§ WORK TASK
The listing below holds a line with "قوانین و مقررات خرید از سایت (1018, 2250)" and a later line with "حریم خصوصی کاربران (1030, 2230)". Write out those two lines and every line between them, exactly, and nothing else.

§ DATA FOR PROCESSING
⁂
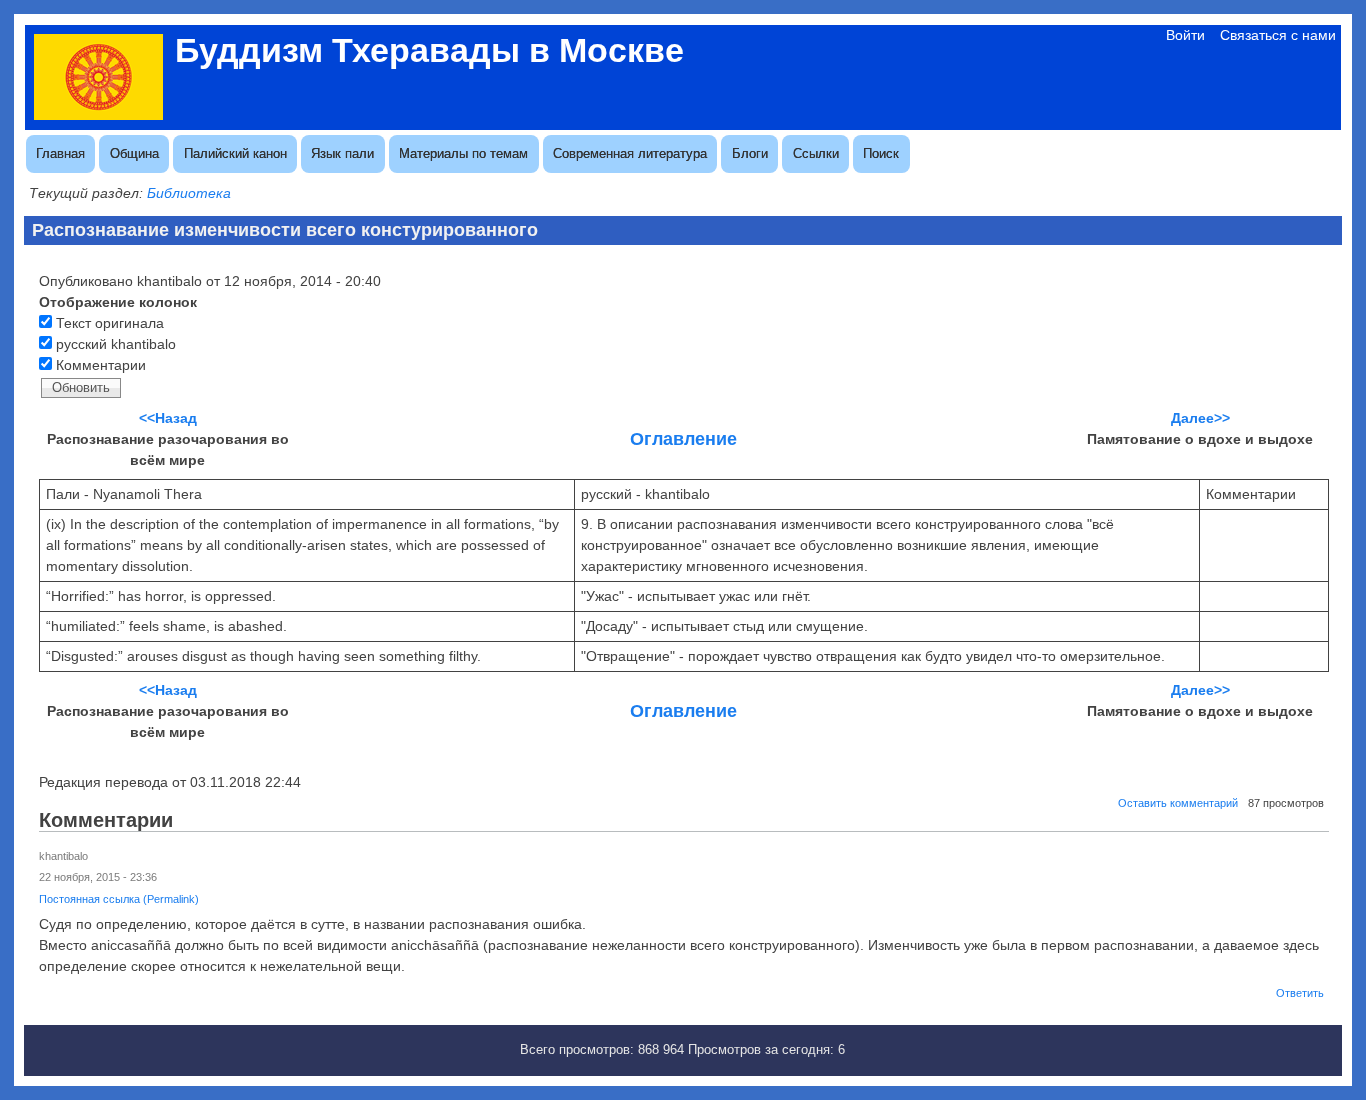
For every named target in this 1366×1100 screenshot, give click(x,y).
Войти (1185, 35)
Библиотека (189, 193)
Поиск (881, 153)
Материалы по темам (463, 153)
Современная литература (630, 153)
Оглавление (683, 439)
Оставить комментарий (1178, 803)
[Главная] (98, 115)
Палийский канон (235, 153)
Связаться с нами (1278, 35)
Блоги (750, 153)
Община (134, 153)
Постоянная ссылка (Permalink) (119, 899)
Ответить (1300, 993)
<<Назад (168, 418)
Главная (60, 153)
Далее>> (1200, 418)
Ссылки (816, 153)
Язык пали (342, 153)
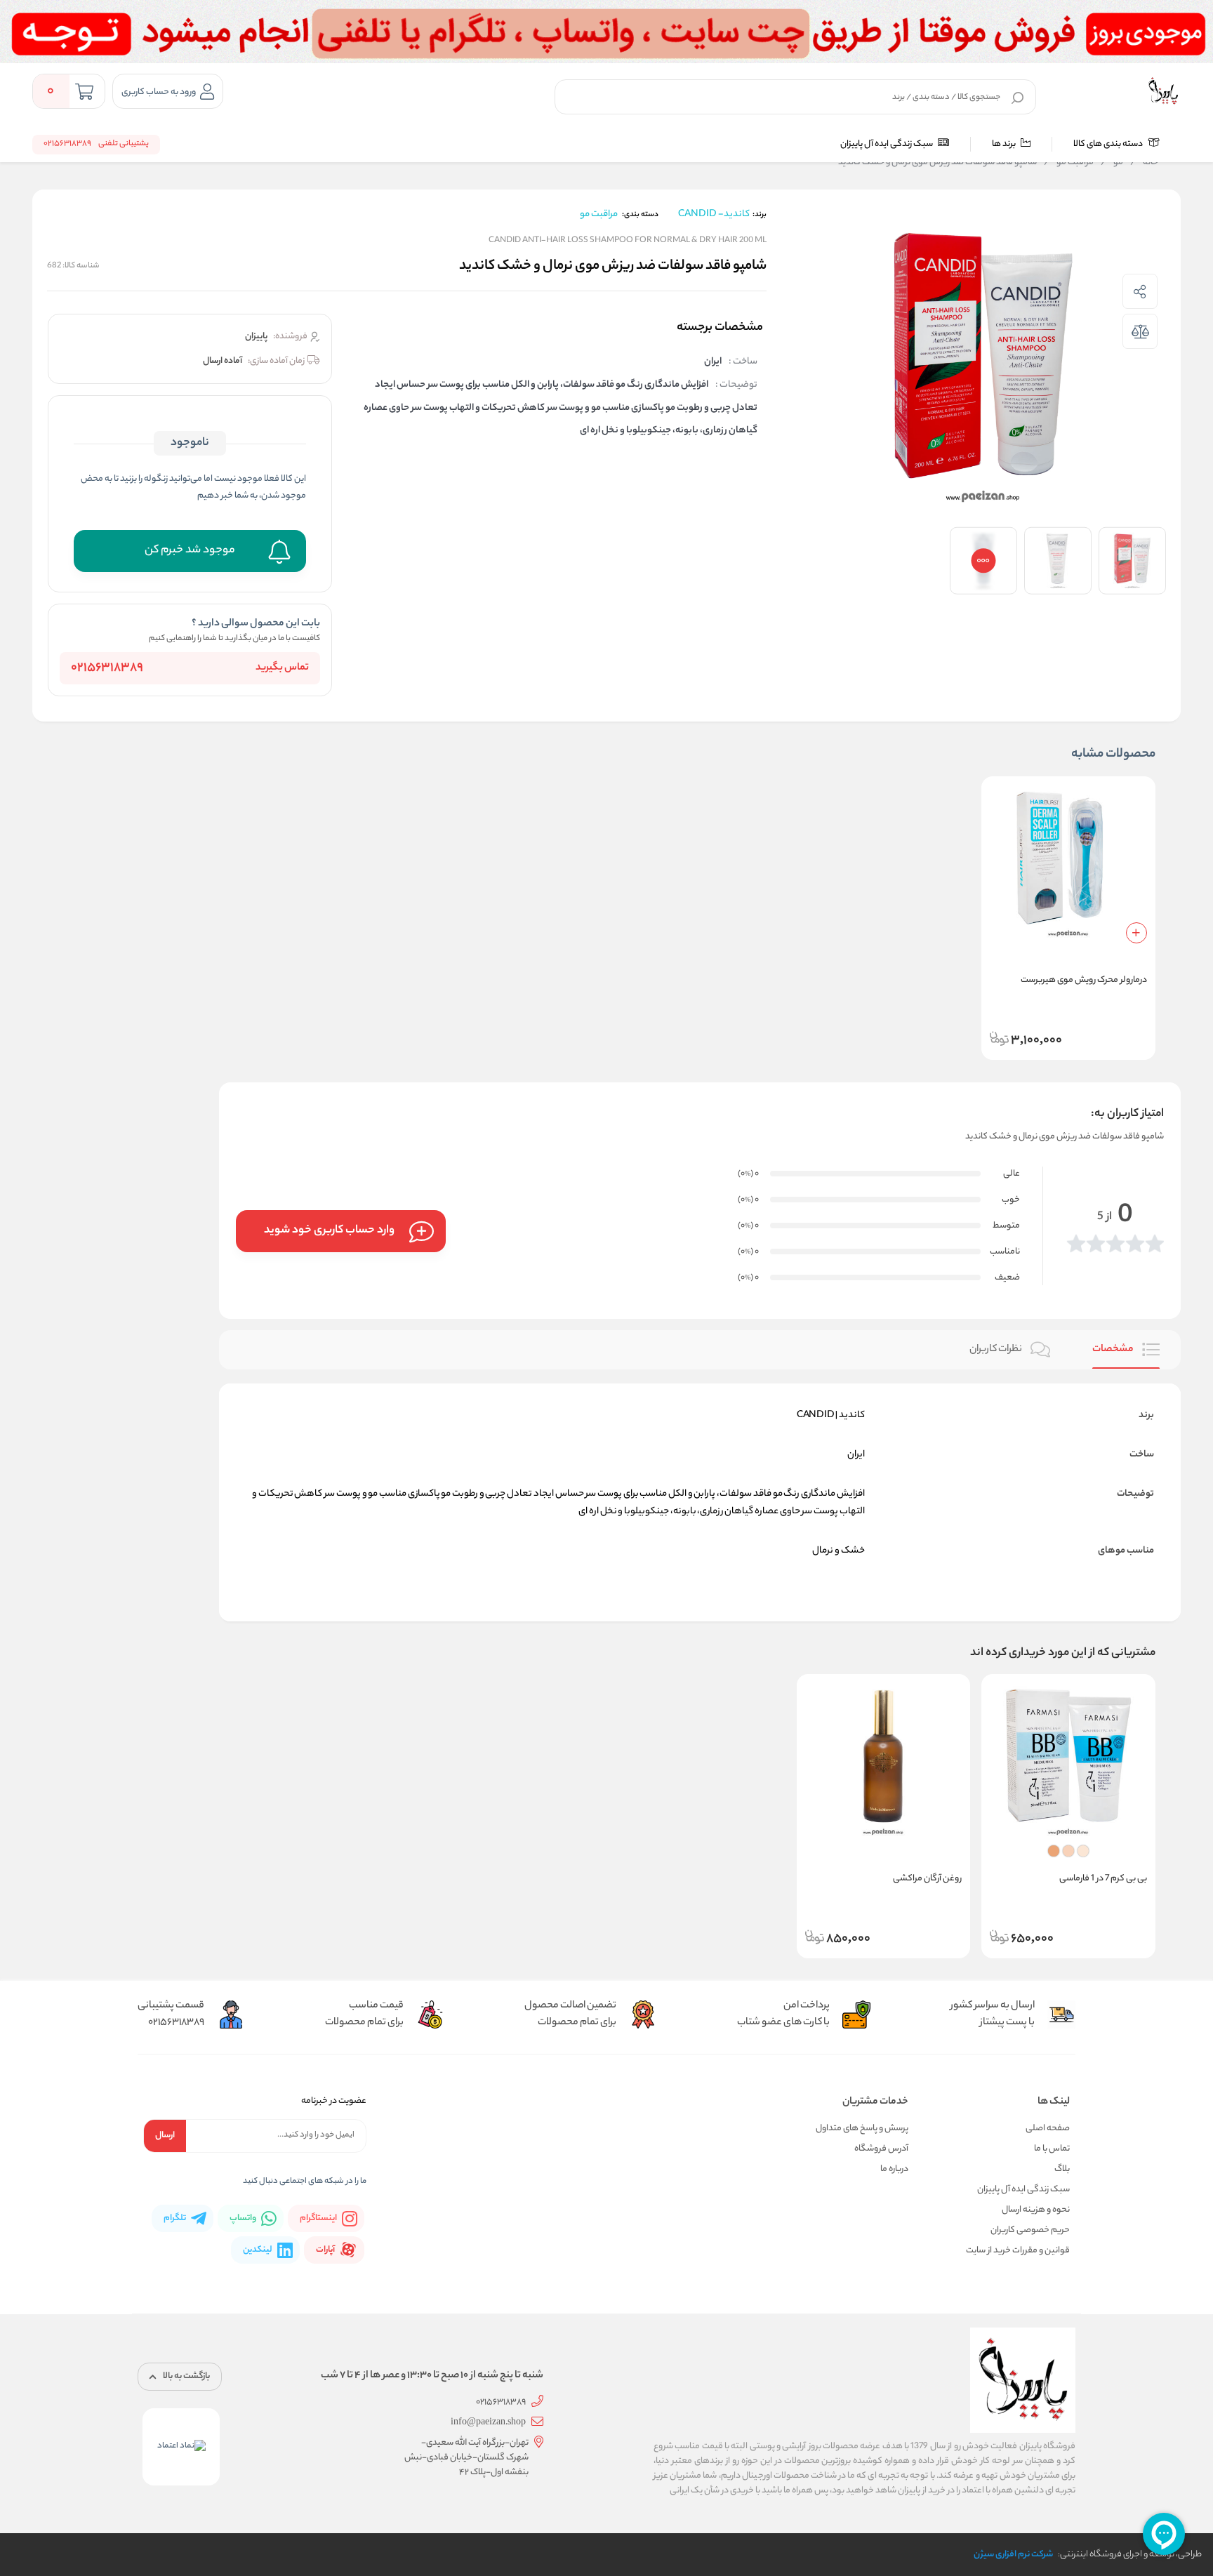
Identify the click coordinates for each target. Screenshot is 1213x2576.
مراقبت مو (1069, 163)
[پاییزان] (1163, 91)
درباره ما (894, 2169)
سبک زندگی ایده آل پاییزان (887, 144)
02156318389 (107, 668)
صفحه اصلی (1048, 2128)
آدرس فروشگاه (881, 2149)
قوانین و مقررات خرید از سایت (1018, 2250)
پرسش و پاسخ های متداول (862, 2128)
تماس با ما (1052, 2149)
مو (1112, 163)
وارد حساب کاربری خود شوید (329, 1230)
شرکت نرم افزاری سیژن (1013, 2554)
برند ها (1004, 144)
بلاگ (1062, 2169)
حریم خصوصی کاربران (1030, 2230)
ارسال (165, 2135)
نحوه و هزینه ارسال (1036, 2210)
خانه (1144, 163)
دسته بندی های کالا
⁂
§ ANSWER FOR THIS EXERCISE
قوانین و مقررات خرید از سایت (1018, 2250)
پرسش و پاسخ های متداول (862, 2128)
تماس با ما (1052, 2149)
مو (1112, 163)
وارد حساب کاربری خود شوید (329, 1230)
شرکت نرم افزاری سیژن (1013, 2554)
برند ها (1004, 144)
بلاگ (1062, 2169)
حریم خصوصی کاربران (1030, 2230)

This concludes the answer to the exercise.